Dataset items
********************
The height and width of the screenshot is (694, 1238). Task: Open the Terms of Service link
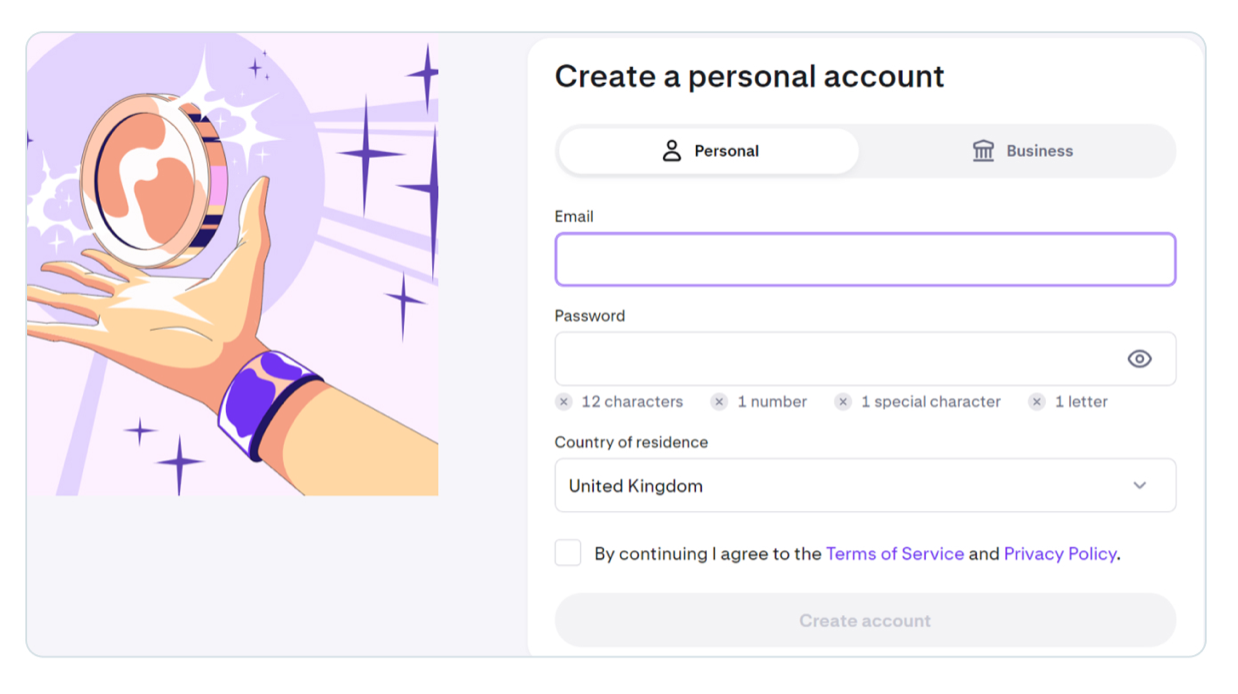coord(895,554)
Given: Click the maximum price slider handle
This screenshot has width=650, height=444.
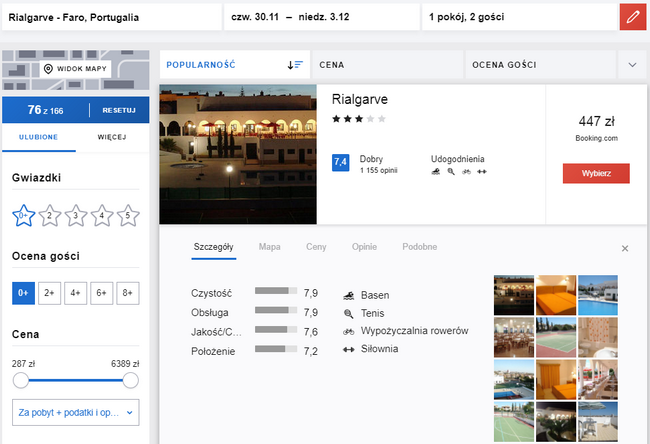Looking at the screenshot, I should [x=130, y=381].
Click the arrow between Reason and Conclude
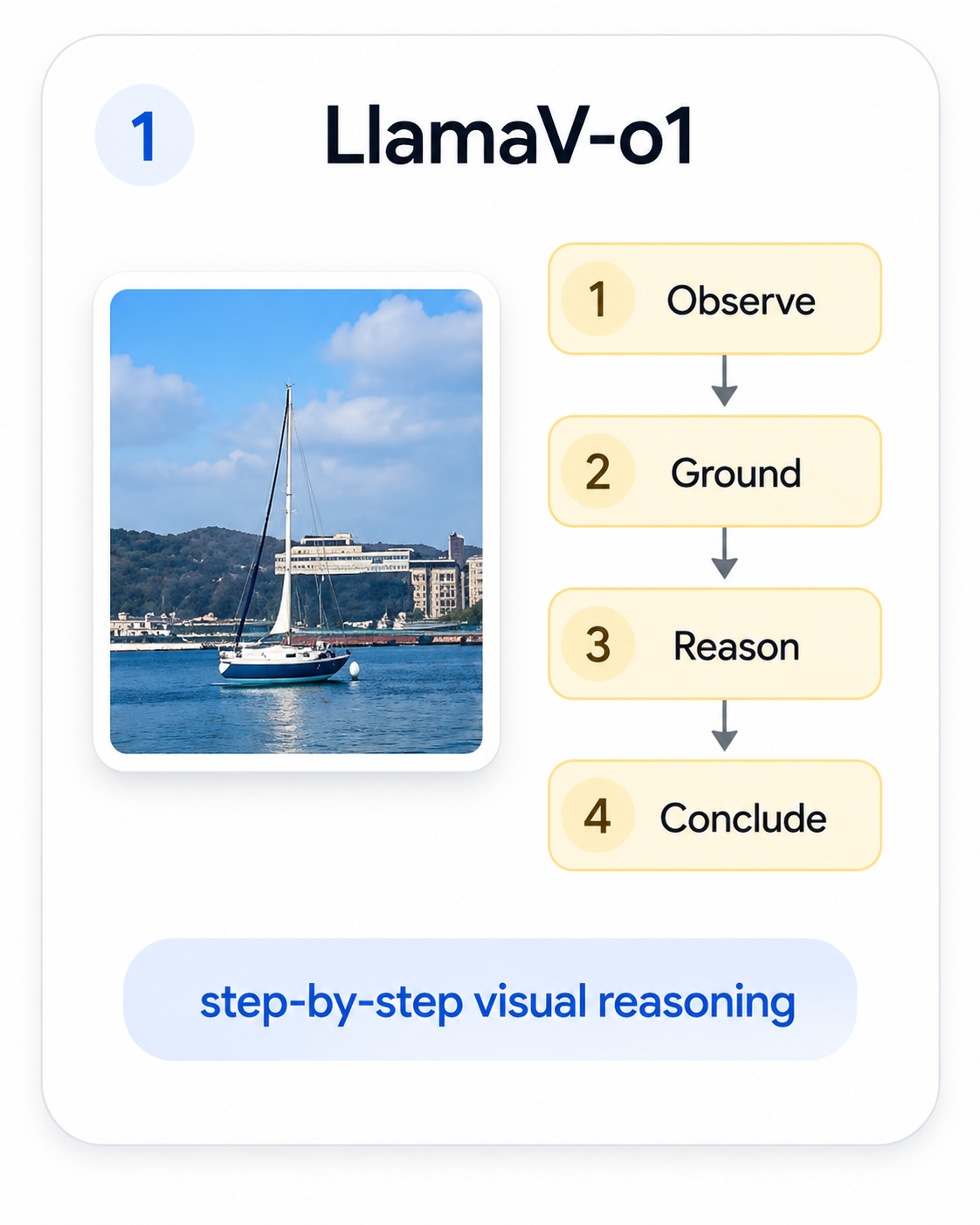Screen dimensions: 980x1225 (x=724, y=726)
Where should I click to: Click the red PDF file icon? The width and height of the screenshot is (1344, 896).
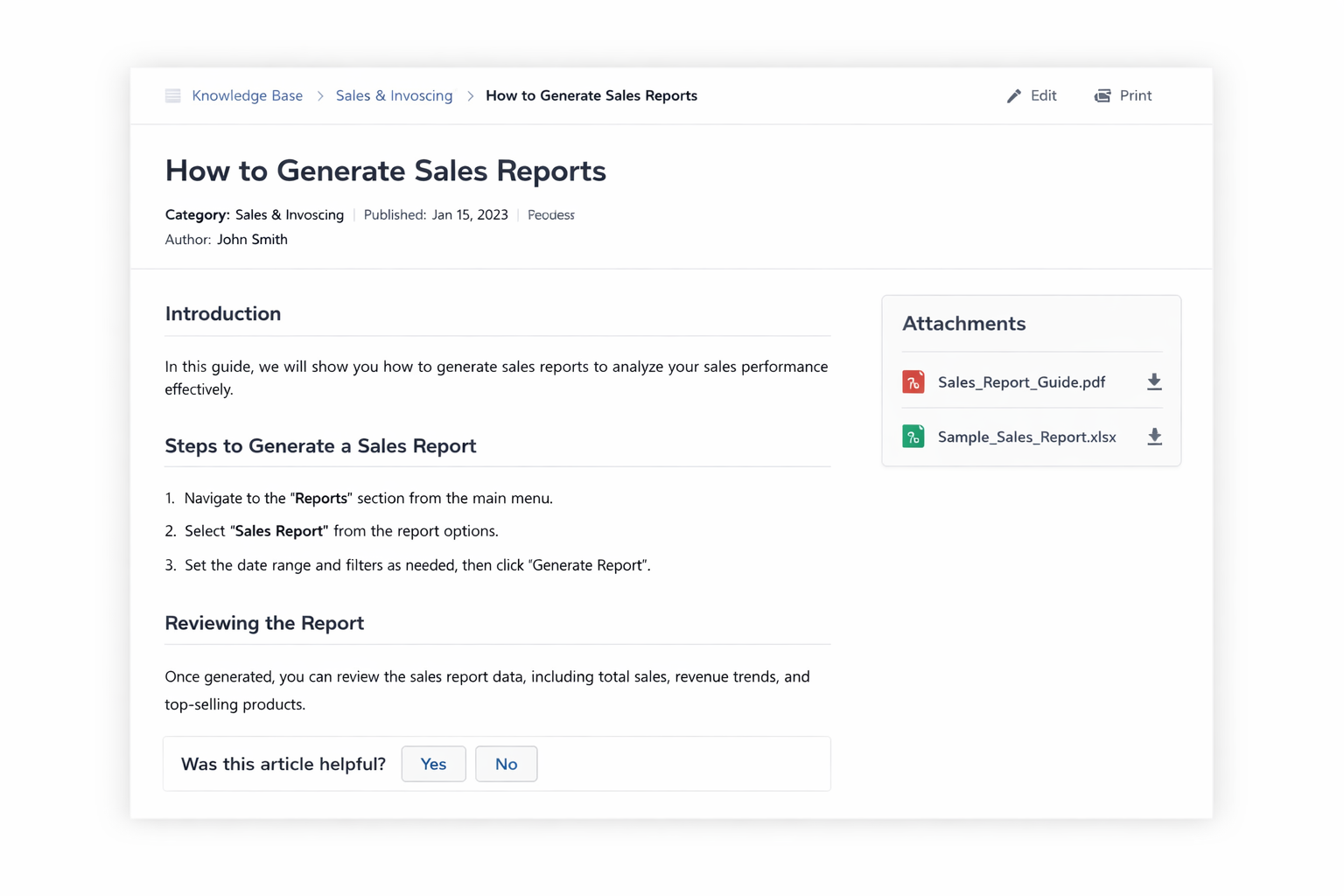(913, 382)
********************
### Exercise objective
Please output the lines from the one containing "Given: Click the maximum price slider handle" through the one containing "Screen dimensions: 980x1225 (x=724, y=726)", word for word, leaving out the pictures.

### Response
Given: Click the maximum price slider handle
This screenshot has width=650, height=444.
Looking at the screenshot, I should [x=130, y=381].
Click the arrow between Reason and Conclude
Screen dimensions: 980x1225 (x=724, y=726)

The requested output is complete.